The annual pre-hunting season Bud Haynes & Co. firearms auction is going medieval this year with a collection of reproduction swords and armour.
The estate of Don Cook, a master warrant officer and a former instructor for the Sky Hawks Canadian Forces parachute team, has left a collection of more than 150 swords, 14 mannequins in suits of armour and Roman gladiators and other weapons and armour for the auction firm to sell.
“This was his collection and we were contacted by the family and they wanted to have it auctioned,” said auctioneer Linda Baggaley. “It’s quite unique, I’ve never seen this many different reproduction medieval swords. A lot of them are just beautiful.”
But the swords are just part of the collection. There are also helmets, chain mail and other armour pieces.
The annual fall hunting firearms auction will be held on Saturday at 9 a.m. by Bud Haynes & Co. at their facility, Bay 4 7429 49th Ave. in Red Deer. Prior to the auction, on Friday from 3 to 8 p.m. a free public viewing will take place.
“We get the odd reproduction sword, but never over 150 and all of them are different,” said Baggaley.

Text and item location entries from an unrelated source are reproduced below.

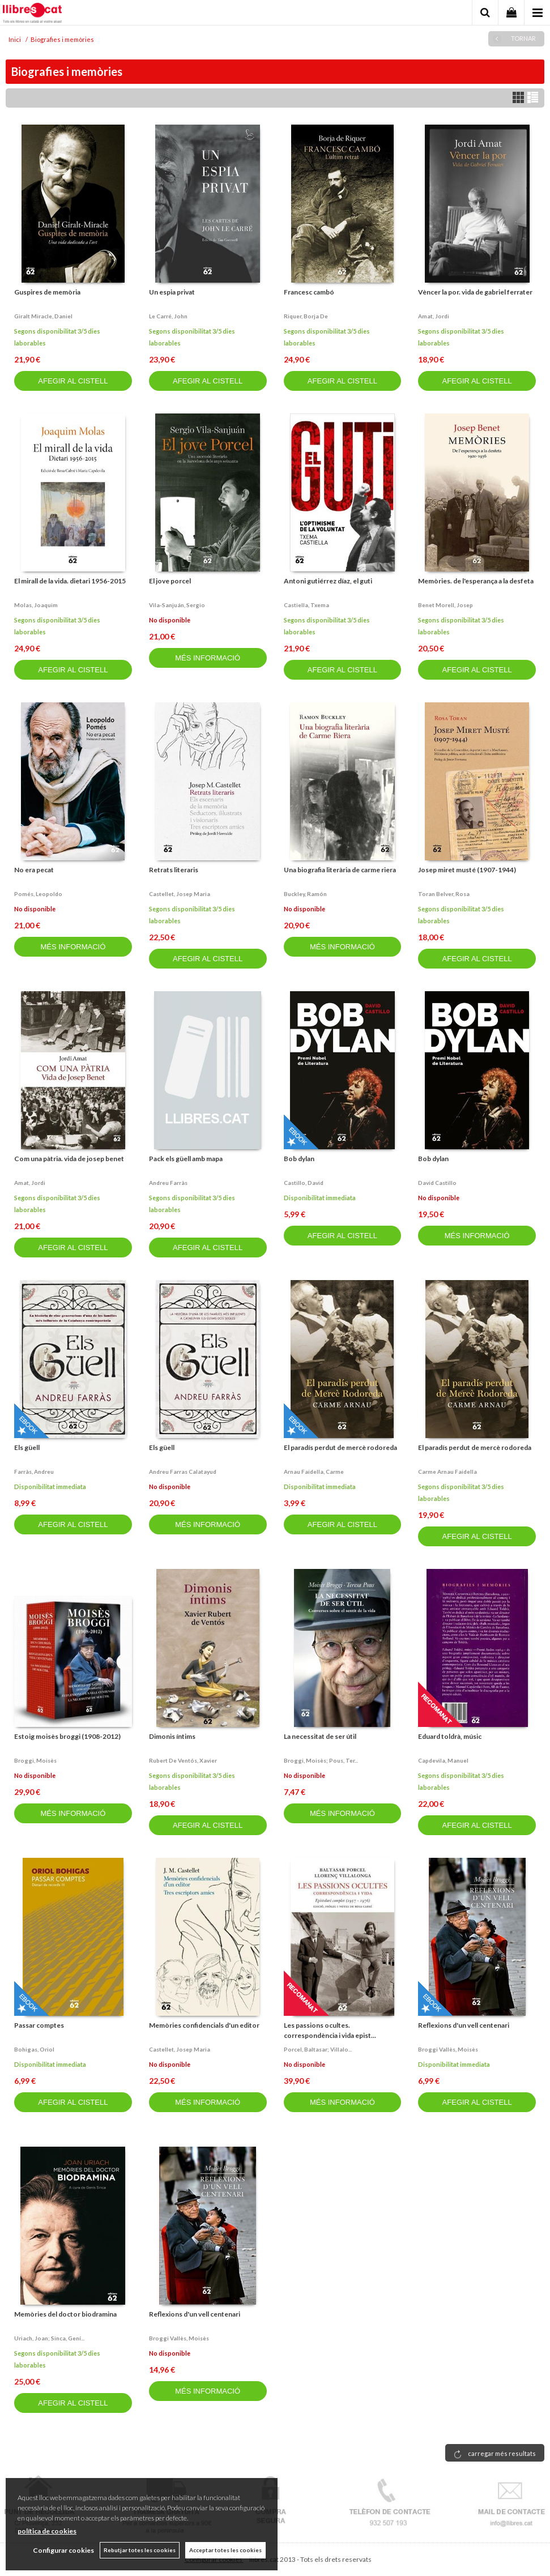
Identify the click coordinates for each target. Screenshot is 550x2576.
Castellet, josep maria (179, 893)
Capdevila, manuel (443, 1760)
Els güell (27, 1447)
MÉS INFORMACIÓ (207, 658)
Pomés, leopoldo (38, 893)
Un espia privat (172, 292)
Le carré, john (168, 316)
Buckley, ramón (305, 893)
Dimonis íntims (172, 1736)
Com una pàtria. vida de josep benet (69, 1158)
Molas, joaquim (36, 605)
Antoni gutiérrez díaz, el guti (328, 581)
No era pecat (34, 869)
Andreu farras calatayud (182, 1471)
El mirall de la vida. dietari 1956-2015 (70, 581)
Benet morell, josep (445, 605)
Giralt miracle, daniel (43, 316)
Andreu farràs (168, 1182)
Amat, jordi (433, 316)
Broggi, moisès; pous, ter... (321, 1760)
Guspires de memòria (47, 292)
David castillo (437, 1182)
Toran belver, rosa (444, 893)
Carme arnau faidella (447, 1471)
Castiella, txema (306, 605)
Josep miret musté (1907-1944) (467, 869)
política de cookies (47, 2531)
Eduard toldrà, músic (449, 1736)
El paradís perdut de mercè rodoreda (340, 1447)
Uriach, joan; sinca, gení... (49, 2338)
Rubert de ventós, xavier (183, 1760)
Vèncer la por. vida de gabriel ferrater (475, 292)
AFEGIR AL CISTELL (73, 381)
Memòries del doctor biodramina (65, 2314)
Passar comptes (39, 2025)
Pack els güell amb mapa (186, 1158)
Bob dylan (299, 1158)
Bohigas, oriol (34, 2049)
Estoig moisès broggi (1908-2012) (67, 1736)
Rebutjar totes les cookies (140, 2550)
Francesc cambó (309, 292)
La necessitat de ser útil (320, 1736)
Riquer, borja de (306, 316)
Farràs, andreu (34, 1471)
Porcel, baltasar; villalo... (318, 2049)
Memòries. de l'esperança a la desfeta (476, 581)
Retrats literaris (173, 869)
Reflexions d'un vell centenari (463, 2025)
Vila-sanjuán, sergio (177, 605)
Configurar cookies (63, 2550)
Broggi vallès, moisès (448, 2049)
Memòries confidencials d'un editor (204, 2025)
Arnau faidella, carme (314, 1471)
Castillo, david (303, 1182)
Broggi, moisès (35, 1760)
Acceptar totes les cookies (225, 2550)
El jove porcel (170, 581)
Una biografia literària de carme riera (340, 869)
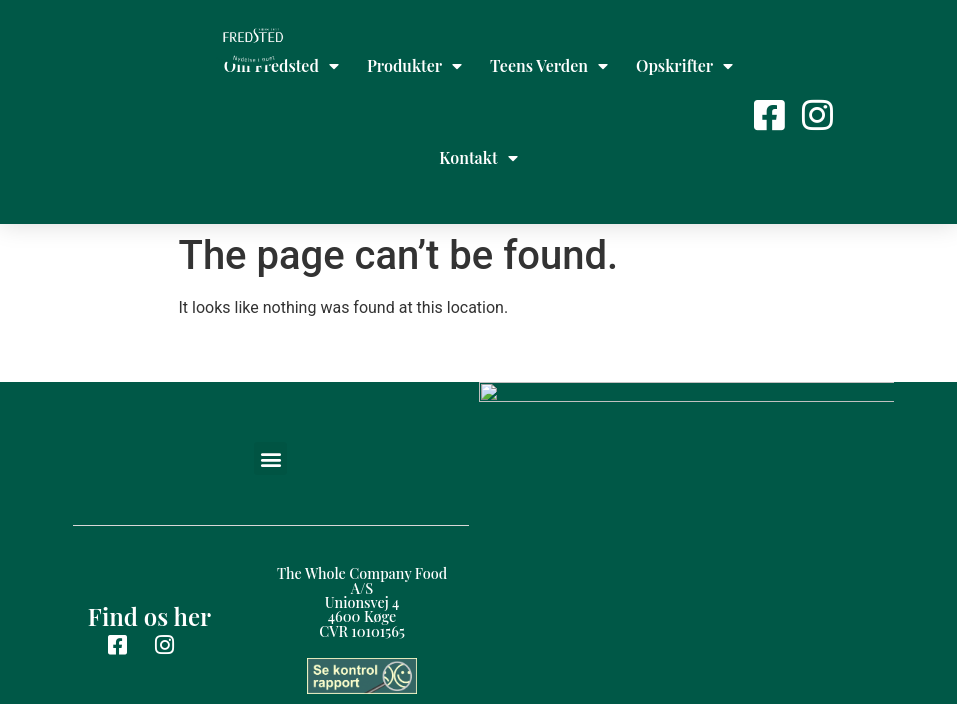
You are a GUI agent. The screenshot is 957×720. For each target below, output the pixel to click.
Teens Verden (549, 66)
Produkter (414, 66)
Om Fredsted (281, 66)
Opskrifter (684, 66)
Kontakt (478, 158)
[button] (270, 366)
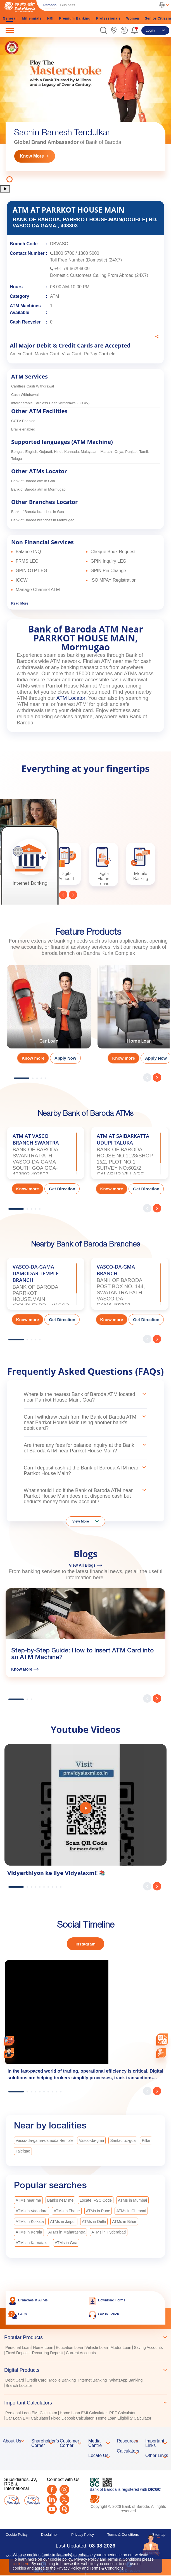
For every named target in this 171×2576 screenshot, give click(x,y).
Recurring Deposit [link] (47, 2353)
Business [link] (67, 5)
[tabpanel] (85, 111)
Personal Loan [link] (17, 2347)
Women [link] (132, 18)
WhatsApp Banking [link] (125, 2380)
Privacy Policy (82, 2534)
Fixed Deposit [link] (18, 2353)
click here (21, 2563)
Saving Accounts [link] (148, 2347)
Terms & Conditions (123, 2534)
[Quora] (64, 2509)
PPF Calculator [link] (122, 2413)
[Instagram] (64, 2489)
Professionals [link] (108, 18)
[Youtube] (52, 2509)
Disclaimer (49, 2534)
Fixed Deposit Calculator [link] (72, 2418)
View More (80, 1521)
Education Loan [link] (69, 2347)
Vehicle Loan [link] (97, 2347)
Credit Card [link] (37, 2380)
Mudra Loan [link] (120, 2347)
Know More (32, 156)
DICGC (154, 2489)
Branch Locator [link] (19, 2385)
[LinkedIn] (52, 2499)
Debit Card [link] (14, 2380)
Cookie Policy (17, 2534)
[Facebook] (52, 2489)
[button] (103, 30)
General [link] (10, 18)
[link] (113, 30)
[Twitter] (64, 2499)
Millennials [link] (32, 18)
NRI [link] (50, 18)
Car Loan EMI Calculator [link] (27, 2418)
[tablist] (85, 2375)
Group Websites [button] (13, 2500)
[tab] (85, 2337)
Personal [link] (50, 5)
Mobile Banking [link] (62, 2380)
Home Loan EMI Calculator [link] (83, 2413)
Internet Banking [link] (92, 2380)
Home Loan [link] (43, 2347)
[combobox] (162, 2039)
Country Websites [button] (33, 2500)
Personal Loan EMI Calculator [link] (31, 2413)
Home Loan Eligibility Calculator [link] (123, 2418)
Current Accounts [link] (81, 2353)
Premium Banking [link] (75, 18)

The diversity of the collection has the auction firm interested in attracting a different group of people, who wouldn’t typically be interested in this type of auction.
“There are groups where the guys collect these types of thing,” said Baggaley. “They go out and do presentations, go dressed in armour for different events. It’s another collectors field.”
On top of the reproductions pieces, some more recent history will be a part of the auction, but aren’t a part of the Cook collection.
“We have some really old items going back to the North West Mounted Police,” said Baggaley.
For the auction, they have a fully mechanical mannequin greeter in armour that can speak and talk to people as well as a mechanical fencer.
“We’ve never had 14 mannequins in full uniform and over 150 swords,” said Baggaley. “They were a lot of money to be ordered and made to look like the old swords.”
Cook had the collection mounted in a Quonset he had converted into a house.
“It’s nice the whole collection is together and didn’t get picked over,” said Baggaley. “Some of these helmets retailed for $300 or $400. I know some of the suits of armour, we were looking on the Internet, and some of them are $3,000 and $4,000 to order.”
Retail prices aside, Baggaley said she doesn’t really know how much they will fetch at auction.
“It’s hard to say what the market will do,” said Baggaley. “But with this big a collection, it should bring people that probably normally don’t come to firearms auctions.”
“A lot of people come down just to see some of the things,” said Baggaley. “Most people have never held a reproduction sword in their hands. They have a good weight to them, they’re made to look like the old ones, some are pretty dressed up.”